§ **Required task**: Revise the records below, replacing "Consumer Key" with "API Key" and leaving all other text unchanged. Omit the pictures from your answer.

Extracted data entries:
## START
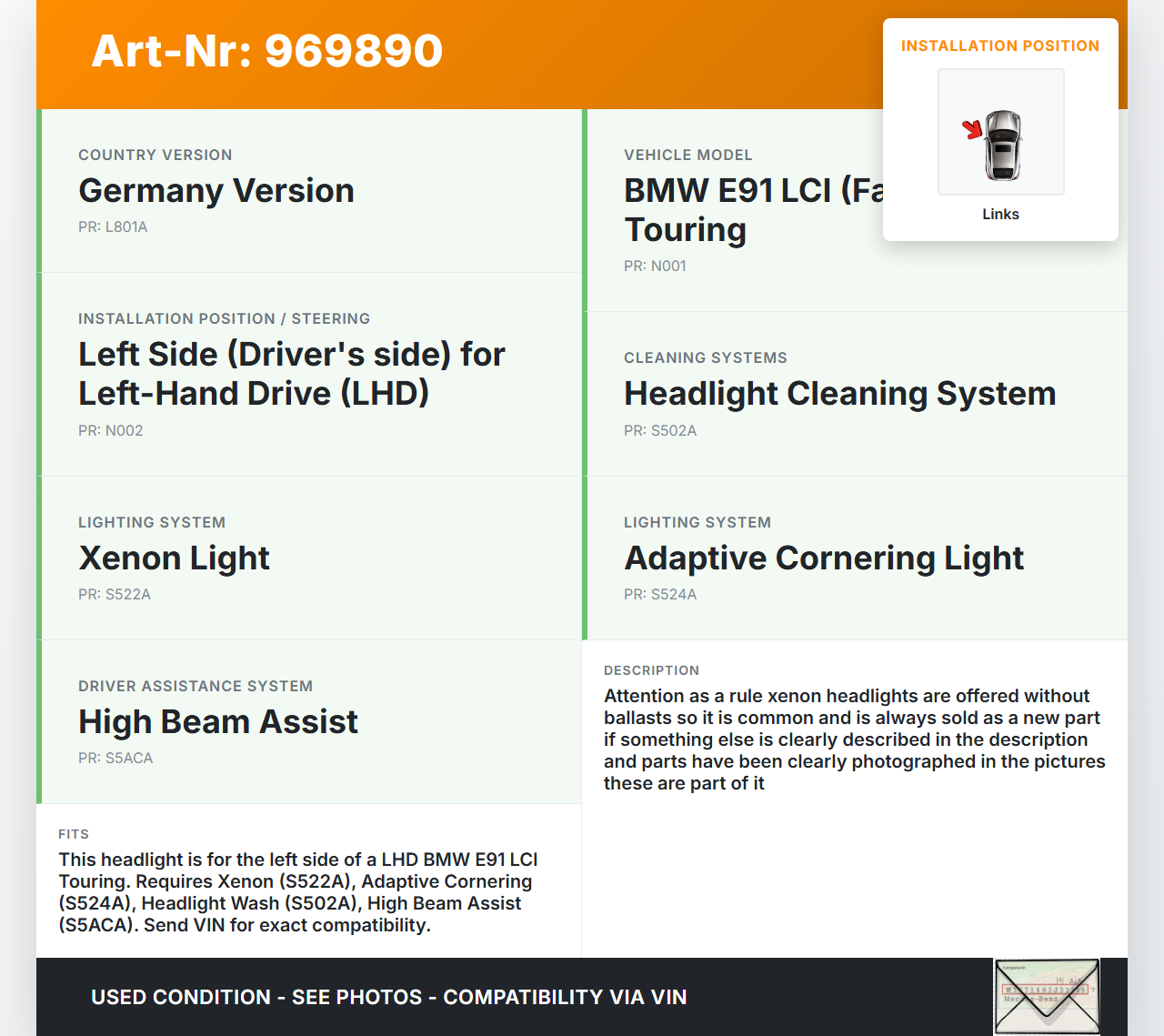Click the Left Side (Driver's side) LHD entry
This screenshot has width=1164, height=1036.
coord(291,374)
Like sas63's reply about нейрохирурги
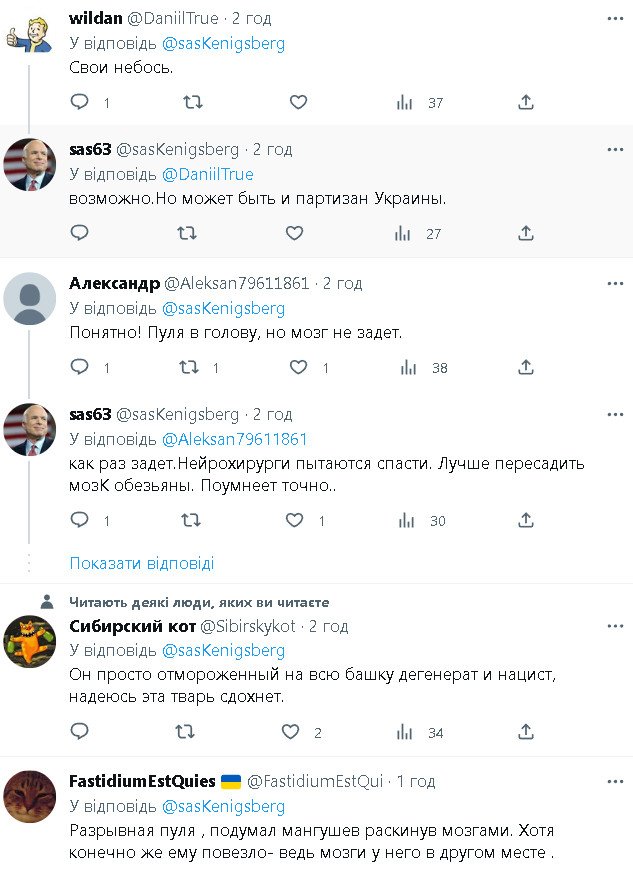This screenshot has height=877, width=633. (x=295, y=521)
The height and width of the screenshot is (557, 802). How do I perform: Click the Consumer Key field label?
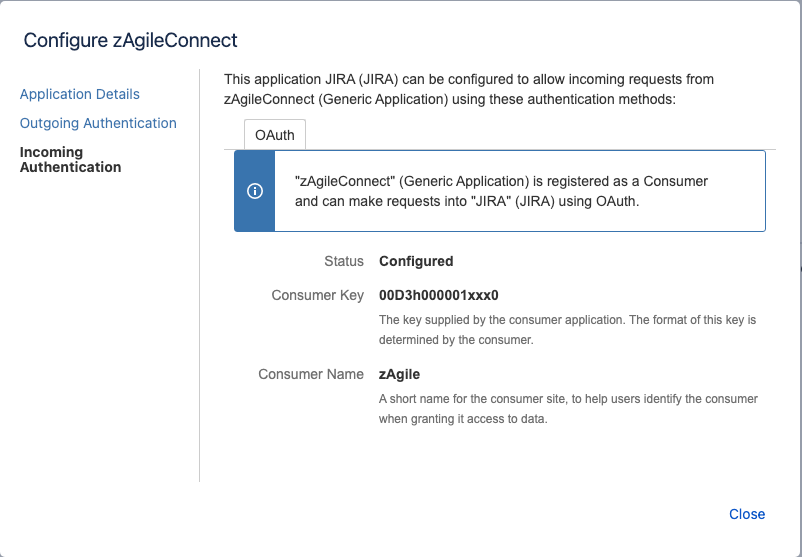(x=317, y=296)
## END
§ **Result for this task**:
Click the Left Side (Driver's side) LHD entry
This screenshot has width=1164, height=1036.
coord(291,374)
Like sas63's reply about нейрохирурги
This screenshot has height=877, width=633. (x=295, y=521)
The height and width of the screenshot is (557, 802). How do I perform: Click the API Key field label?
(x=317, y=296)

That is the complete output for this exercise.